The PollingInterval parameter for the rule engine defines the time in seconds for the interval at which the Update service checks the Rule Engine database for updates. The default value for the PollingInterval parameter is 60 seconds (one minute). If you know that the policies do not get updated at all or are updated rarely, you could increase this value to improve performance.
The ClassMemberBinding, DatabaseColumnBinding, and XmlDocumentFieldBinding classes have a property named SideEffects. This property determines whether the value of the bound field, member, or column is cached. The default value of the SideEffects property in the DatabaseColumnBinding and XmlDocumentFieldBinding classes is false. The default value of the SideEffects property in the ClassMemberBinding class is true. Therefore, when a field of an XML document or a column of a database table is accessed for the second time or later within the policy, its value is retrieved from the cache. However, when a member of a .NET object is accessed for the second time or later, the value is retrieved from the .NET object, and not from the cache. Setting the SideEffects property of a .NET ClassMemberBinding to false will improve performance because the value of the field is retrieved from the cache from the second time onwards. You can only do this programmatically. The Business Rule Composer tool does not expose the SideEffects property.
Instances and Selectivity
The XmlDocumentBinding, ClassBinding, and DatabaseBinding classes have two properties: Instances and Selectivity.
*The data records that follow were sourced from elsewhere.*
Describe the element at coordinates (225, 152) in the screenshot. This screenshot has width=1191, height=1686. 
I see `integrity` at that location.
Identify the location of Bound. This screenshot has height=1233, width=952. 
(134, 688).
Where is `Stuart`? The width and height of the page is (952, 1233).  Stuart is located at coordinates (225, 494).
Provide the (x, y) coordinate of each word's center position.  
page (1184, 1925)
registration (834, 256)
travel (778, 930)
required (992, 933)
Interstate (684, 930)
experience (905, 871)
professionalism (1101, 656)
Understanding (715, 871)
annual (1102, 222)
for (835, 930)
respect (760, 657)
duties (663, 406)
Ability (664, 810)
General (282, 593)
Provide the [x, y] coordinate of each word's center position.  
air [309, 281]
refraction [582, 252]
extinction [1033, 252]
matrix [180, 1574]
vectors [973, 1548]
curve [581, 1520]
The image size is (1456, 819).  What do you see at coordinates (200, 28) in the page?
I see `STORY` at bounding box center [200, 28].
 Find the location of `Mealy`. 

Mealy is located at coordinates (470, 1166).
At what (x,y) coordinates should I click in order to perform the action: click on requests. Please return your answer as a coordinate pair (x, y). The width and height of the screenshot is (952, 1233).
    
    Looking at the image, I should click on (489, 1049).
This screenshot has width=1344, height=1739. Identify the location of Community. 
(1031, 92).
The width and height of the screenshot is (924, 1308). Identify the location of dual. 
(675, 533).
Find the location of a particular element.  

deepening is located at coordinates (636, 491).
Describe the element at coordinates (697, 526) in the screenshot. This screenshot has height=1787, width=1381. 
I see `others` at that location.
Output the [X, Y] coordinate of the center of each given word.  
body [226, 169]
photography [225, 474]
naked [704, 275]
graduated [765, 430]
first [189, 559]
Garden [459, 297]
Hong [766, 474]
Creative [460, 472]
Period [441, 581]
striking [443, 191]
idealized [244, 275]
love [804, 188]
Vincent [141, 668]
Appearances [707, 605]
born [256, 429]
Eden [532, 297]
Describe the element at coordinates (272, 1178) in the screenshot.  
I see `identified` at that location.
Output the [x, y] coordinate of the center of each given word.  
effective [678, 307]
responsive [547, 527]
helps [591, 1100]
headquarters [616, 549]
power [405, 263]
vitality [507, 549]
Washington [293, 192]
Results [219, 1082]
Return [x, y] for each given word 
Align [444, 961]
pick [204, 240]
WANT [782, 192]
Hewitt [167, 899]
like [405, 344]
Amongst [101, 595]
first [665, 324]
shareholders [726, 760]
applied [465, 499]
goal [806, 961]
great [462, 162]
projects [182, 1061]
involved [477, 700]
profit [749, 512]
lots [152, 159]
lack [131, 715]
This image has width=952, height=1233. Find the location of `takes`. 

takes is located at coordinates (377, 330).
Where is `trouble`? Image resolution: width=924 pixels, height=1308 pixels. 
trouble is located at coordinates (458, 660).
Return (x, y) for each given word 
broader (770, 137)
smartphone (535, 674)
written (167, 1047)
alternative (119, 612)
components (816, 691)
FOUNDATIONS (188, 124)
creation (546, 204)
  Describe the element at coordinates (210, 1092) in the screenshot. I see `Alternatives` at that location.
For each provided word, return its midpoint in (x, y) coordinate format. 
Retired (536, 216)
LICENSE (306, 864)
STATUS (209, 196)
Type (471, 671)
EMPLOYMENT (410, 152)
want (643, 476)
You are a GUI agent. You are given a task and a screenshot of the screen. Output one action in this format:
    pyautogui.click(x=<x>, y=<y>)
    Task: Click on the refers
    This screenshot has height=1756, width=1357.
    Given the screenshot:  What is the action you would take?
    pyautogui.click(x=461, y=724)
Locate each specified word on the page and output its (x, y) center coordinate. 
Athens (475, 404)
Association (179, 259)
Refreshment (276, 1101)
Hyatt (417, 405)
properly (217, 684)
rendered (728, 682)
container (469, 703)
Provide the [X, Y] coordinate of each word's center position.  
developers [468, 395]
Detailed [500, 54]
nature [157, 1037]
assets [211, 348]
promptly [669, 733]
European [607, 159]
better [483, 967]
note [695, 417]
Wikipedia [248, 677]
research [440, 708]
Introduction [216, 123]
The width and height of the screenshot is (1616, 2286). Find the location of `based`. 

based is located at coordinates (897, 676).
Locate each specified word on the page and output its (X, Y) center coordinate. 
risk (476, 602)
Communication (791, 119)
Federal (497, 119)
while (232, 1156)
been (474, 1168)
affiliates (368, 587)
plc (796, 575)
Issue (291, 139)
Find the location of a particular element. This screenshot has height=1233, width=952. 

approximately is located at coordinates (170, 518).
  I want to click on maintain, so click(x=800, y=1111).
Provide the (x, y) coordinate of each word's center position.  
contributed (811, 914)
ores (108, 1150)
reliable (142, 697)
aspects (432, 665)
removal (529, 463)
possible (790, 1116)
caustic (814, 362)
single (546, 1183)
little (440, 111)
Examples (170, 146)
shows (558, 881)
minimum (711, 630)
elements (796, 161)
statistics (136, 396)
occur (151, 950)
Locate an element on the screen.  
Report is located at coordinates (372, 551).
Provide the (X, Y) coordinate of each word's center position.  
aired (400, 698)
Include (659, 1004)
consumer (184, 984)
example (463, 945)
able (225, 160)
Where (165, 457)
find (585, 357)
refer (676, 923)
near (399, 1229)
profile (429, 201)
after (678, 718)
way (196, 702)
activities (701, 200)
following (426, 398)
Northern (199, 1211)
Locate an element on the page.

The value of Instances is the expected number of instances of the class in working memory. The value of Selectivity is the percentage of the class instances that will successfully pass the rule conditions. The rule engine uses these values to optimize the condition evaluation so that the fewest possible instances are used in condition evaluations first and then the remaining instances are used. If you have prior knowledge of the number of instances of the object, setting the Instances property to that value would improve performance. Similarly, if you have prior knowledge of the percentage of these objects passing the conditions, setting the Selectivity property to that value would improve performance. You can only set values for these parameters programmatically. The Business Rule Composer tool does not expose them.